Stored data:
━━━━━━

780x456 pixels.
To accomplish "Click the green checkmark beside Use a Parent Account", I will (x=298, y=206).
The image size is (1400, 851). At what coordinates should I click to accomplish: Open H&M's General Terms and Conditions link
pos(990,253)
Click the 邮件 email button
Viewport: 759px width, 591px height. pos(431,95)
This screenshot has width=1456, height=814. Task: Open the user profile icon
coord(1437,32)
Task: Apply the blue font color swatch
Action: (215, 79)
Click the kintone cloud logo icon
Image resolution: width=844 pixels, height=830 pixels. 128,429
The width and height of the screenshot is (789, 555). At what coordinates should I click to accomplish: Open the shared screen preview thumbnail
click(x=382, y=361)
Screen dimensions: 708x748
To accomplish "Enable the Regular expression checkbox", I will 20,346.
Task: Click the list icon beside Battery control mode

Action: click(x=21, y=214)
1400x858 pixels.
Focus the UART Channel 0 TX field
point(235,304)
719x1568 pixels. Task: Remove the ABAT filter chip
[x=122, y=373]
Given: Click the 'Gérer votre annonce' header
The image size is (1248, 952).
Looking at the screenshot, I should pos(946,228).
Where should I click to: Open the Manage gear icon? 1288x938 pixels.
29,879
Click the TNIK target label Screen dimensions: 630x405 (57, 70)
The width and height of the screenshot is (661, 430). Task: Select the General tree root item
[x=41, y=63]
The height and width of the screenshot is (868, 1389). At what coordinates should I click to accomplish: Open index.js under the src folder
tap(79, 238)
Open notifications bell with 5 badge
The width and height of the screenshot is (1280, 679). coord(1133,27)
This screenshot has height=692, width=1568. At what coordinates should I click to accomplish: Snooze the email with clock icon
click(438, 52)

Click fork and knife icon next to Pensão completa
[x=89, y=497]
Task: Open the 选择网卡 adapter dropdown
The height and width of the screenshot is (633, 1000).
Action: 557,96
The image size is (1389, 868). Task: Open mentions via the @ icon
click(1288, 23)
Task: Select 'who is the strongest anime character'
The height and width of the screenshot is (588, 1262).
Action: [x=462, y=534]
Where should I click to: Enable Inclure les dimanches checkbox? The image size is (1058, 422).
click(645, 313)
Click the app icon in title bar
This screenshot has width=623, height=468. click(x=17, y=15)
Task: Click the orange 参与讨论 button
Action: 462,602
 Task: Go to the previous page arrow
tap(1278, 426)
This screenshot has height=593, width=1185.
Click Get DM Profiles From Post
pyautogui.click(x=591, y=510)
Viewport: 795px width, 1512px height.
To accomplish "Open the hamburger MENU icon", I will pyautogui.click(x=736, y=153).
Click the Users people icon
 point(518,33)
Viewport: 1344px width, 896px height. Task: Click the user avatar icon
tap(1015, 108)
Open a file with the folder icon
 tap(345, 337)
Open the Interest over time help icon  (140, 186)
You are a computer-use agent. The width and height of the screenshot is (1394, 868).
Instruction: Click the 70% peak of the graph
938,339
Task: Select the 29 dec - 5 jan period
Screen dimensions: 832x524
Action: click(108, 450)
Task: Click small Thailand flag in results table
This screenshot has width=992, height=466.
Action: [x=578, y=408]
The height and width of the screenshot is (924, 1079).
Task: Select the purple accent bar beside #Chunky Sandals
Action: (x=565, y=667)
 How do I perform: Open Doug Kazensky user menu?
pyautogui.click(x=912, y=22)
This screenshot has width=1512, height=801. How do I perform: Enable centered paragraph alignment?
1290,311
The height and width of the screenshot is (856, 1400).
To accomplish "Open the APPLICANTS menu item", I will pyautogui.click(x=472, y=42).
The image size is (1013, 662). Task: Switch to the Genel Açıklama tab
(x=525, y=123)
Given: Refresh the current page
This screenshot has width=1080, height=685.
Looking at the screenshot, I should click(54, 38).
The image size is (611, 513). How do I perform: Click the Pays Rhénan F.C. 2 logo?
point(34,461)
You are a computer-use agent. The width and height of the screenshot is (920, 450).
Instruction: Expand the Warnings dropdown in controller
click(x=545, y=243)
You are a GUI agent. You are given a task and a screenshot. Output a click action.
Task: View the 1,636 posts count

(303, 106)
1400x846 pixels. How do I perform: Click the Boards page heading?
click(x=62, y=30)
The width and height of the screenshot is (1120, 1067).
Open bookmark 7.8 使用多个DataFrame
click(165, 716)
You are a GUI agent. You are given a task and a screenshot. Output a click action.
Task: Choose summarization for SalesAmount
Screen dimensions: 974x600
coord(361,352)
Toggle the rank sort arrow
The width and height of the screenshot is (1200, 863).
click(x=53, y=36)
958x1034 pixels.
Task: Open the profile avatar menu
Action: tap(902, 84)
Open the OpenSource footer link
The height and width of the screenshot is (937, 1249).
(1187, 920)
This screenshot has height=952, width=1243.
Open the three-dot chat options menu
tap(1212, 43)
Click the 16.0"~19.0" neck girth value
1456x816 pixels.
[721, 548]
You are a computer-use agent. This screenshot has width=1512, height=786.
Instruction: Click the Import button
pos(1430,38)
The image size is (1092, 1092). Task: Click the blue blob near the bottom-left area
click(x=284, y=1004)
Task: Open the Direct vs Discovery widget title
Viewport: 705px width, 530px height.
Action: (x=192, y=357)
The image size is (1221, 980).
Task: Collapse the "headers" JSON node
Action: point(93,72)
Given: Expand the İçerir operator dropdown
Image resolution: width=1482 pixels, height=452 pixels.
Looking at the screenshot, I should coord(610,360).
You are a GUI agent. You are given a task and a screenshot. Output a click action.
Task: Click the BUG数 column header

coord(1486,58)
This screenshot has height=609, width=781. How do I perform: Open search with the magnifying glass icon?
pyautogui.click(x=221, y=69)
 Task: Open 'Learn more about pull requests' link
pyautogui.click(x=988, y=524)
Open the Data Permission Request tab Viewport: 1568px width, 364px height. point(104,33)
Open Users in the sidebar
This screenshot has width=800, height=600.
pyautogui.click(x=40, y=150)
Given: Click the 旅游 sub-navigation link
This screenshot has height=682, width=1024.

━━━━━━

What this task involves:
For each line in the records that contains the word "will", make a copy.

Written answer:
To accomplish "Click the green checkmark beside Use a Parent Account", I will (x=298, y=206).
To accomplish "Enable the Regular expression checkbox", I will 20,346.
To accomplish "Open the hamburger MENU icon", I will pyautogui.click(x=736, y=153).
To accomplish "Open the APPLICANTS menu item", I will pyautogui.click(x=472, y=42).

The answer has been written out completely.